#### [Aim of the task]
Each record below should be written out again exactly as given.

#### [Records for processing]
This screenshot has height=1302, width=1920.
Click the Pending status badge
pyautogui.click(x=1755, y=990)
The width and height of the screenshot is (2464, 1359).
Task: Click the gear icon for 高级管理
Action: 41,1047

#### [Response to this task]
This screenshot has height=1302, width=1920.
Click the Pending status badge
pyautogui.click(x=1755, y=990)
The width and height of the screenshot is (2464, 1359).
Task: Click the gear icon for 高级管理
Action: 41,1047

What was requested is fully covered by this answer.